In order to appreciate how far, err deep, we have collectively come, I thought it would be illustrative to contrast the deepest tech shipwreck dives today from those in the 1990s when technical diving was just getting started.
Back in the early to mid-90s, technical diving pioneer Capt. Billy Deans, owner of Key West Diver observed that mix technology enabled us to “double our underwater playground.” Deans was contrasting the then existing recreational diving limits i.e. No stop dives to 130 ft/40 m to the new technical diving envelope that was made possible with the use of helium-based bottom gas and accelerated decompression using nitrox and oxygen. Note that during this period, the words Deep (beyond 40 m) and Decompression i.e. “The D-words,” were considered four-letter words by many in the recreational diving establishment.
At the time, we considered open water decompression dives with 15-25 min of bottom time to depths of 260 ft/79 m to represent a reasonably safe envelope for mixed gas tech dives, hence Dean’s comment about doubling of our recreational playground. Because of the ability to more easily stage bailout and decompression gas in the cave environment, the envelope there was considered deeper/longer. That is not to say that tekkies weren’t diving deeper than 260 ft/79 m and staying longer, but at that time, we considered these dives as “exceptional,” requiring special methods and work.

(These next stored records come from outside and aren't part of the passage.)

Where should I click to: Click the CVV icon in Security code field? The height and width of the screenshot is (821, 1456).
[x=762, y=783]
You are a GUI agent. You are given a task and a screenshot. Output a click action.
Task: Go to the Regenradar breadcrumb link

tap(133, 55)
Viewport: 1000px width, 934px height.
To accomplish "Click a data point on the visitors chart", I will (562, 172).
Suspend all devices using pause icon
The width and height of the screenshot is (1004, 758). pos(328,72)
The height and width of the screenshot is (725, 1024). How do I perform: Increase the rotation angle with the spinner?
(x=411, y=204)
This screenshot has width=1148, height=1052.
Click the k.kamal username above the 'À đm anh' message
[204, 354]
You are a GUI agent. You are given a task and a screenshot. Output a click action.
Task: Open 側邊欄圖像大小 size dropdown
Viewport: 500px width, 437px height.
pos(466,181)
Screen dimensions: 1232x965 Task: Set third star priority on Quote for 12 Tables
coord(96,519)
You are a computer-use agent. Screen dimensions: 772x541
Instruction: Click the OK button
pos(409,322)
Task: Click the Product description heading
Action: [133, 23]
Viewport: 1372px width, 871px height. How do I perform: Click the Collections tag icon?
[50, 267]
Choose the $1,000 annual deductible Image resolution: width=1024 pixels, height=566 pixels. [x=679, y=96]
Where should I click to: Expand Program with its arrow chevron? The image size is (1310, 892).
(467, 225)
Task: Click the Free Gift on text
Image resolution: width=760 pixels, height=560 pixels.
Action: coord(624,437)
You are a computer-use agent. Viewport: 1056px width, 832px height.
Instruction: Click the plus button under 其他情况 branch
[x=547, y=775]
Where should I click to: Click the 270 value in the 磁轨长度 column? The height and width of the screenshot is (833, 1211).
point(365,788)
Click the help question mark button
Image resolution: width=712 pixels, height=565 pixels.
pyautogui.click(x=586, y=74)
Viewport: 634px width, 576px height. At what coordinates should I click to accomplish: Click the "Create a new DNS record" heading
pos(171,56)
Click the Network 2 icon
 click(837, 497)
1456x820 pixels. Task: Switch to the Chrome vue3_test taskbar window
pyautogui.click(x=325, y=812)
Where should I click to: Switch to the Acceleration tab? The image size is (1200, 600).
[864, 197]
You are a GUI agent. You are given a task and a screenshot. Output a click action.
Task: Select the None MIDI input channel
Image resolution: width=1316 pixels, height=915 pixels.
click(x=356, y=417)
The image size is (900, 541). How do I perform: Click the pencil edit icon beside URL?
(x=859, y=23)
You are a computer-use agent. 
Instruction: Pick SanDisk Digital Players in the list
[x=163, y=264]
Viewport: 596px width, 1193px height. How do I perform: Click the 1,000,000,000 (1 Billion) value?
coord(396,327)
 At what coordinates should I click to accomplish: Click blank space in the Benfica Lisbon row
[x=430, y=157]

Deep Shipwreck Dives in The 1990s
The first table (below) highlights the ten deepest tech wreck dives from 1989-1999, including the location, depth, dive profile, technology used and the technical divers who first dived the wreck in question. The majority of these dives was reported at the time in my magazine aquaCORPS Journal.
The deepest tech shipwreck dive at the time was on the Edmund Fitzgerald lying in 530 feet (162 meters) of fresh water in Lake Superior the equivalent of 514 ft/157 m of sea water. The shallowest was the RMS Lusitania near Kinsale, Ireland at 310 ft/95 msw.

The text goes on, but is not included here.